Resin Pigment Everywhere but the Middle

Its been a long time since I posted.  I have a question I couldnt find in the archives.  

I am doing a board for a customer and wanted to leave the middle of the board white, (the color of the blank) so I can later apply a rice paper color logo.  The rest of the board needs to be blue.  

I have already done a blue pigment foam stain, and the custome does not like the way it turned out.  I told him, the next thing I could do would be to apply the blue pigment to the lam, to get a darker shade of blue.  

The problem, I am running into is how do I do this, without laming the center diamond blue as well? 

Would I do, clear resin, in the middle and once it cured, tape off the area, and then lam the rest of the dry cloth in blue pigment? 

Any help would be appricated.  Good, bad or sarcastic.  I know how you guys are!

 

P.S. The attached picture is a board I did with acrylic paint on the foam so it was easy to leave the middle white. The customer didnt like the way it turned out so thats why I went with the foam stain and the possible blue pigment lam. Obviously you can see where there were air pockets in the glass too and the acrylic paint didnt blend well thus the reason why the customer wasnt happy.  Besides all that, can you please help answer my question about the blue pigment everywhere but the middle? 

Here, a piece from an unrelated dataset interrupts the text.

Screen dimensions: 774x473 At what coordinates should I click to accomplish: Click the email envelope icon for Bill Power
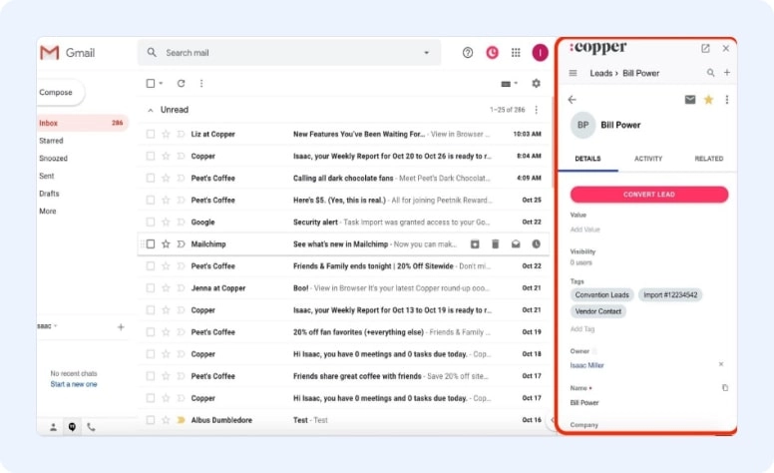tap(689, 100)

I am sure there are more ways to do this.  When I did the resin swirl on this board I wanted the center diamond left clear, because of the painting.  I masked it off, did the swirl in the initial lam coat, and cut the glass at the masking tape.  Then I glassed the diamond separately with clear resin (or I might have glassed the diamond first, its been awhile and I don’t recall the exact sequence).  The joint was glassed over with the next layer of clear glass.

 


Huck, 

So what you are saying is your diamond patch and the first layer of lam acted like a “deck patch” and then you laid another layer of glass ontop of both the diamond section and the swirl section to blend everything together? 

Yeah. Because of the tint. Then the next layer was clear and did the full rail wrap.

Thanks!  That helps a lot!  

Why not just mix a darker color and stain again? 

Is he looking for a more solid resin panel look?

Is this board for advertisement purposes? 

The board you posted - Sand the hotcoat super flat. Sand out all your lumps and bumps, fill any air holes or sant throughs. You want a smooth, flat and sealed hotcoat.  Tape off the center and stringer - mix up a blue color of acrylic paint that is what your client wants - and spray it with a spray gun. Several coats. Then gloss, light sand and polish.  - this will cover your blemishes and give you a solid resin panel look. Just don’t sand through the gloss coat cause a seamless repair in the color is pretty difficult. 

The gloss over the paint isn’t the greatest bond but if the board isn’t put through the ringer it will hold up. 

Just another options so you don’t have to make another board.

 

Grey areas and pinlines are paint. Wanted panels without the weight.

Huck’s method is the proper way to go about it.  Tape off the diamond.  If you are using a really dark color;  double tape the edge so that you can find the diamond under your tinted lam.  Put down your logo and a layer of 4 oz. to the rail Apex over your tinted lam coat.  It might be necessary to put a diamond patch of clear cut to fit in order to insure that you do not feel the edge of the diamond.  Lowel

If you do this or some similar method;  you may be able to salvage the original board.  If you do this don’t tell him you saved it.  Tell him you did a new board.   

Thanks guys!  I am going to go with Hucks method.  Seams like I can salavage it that way.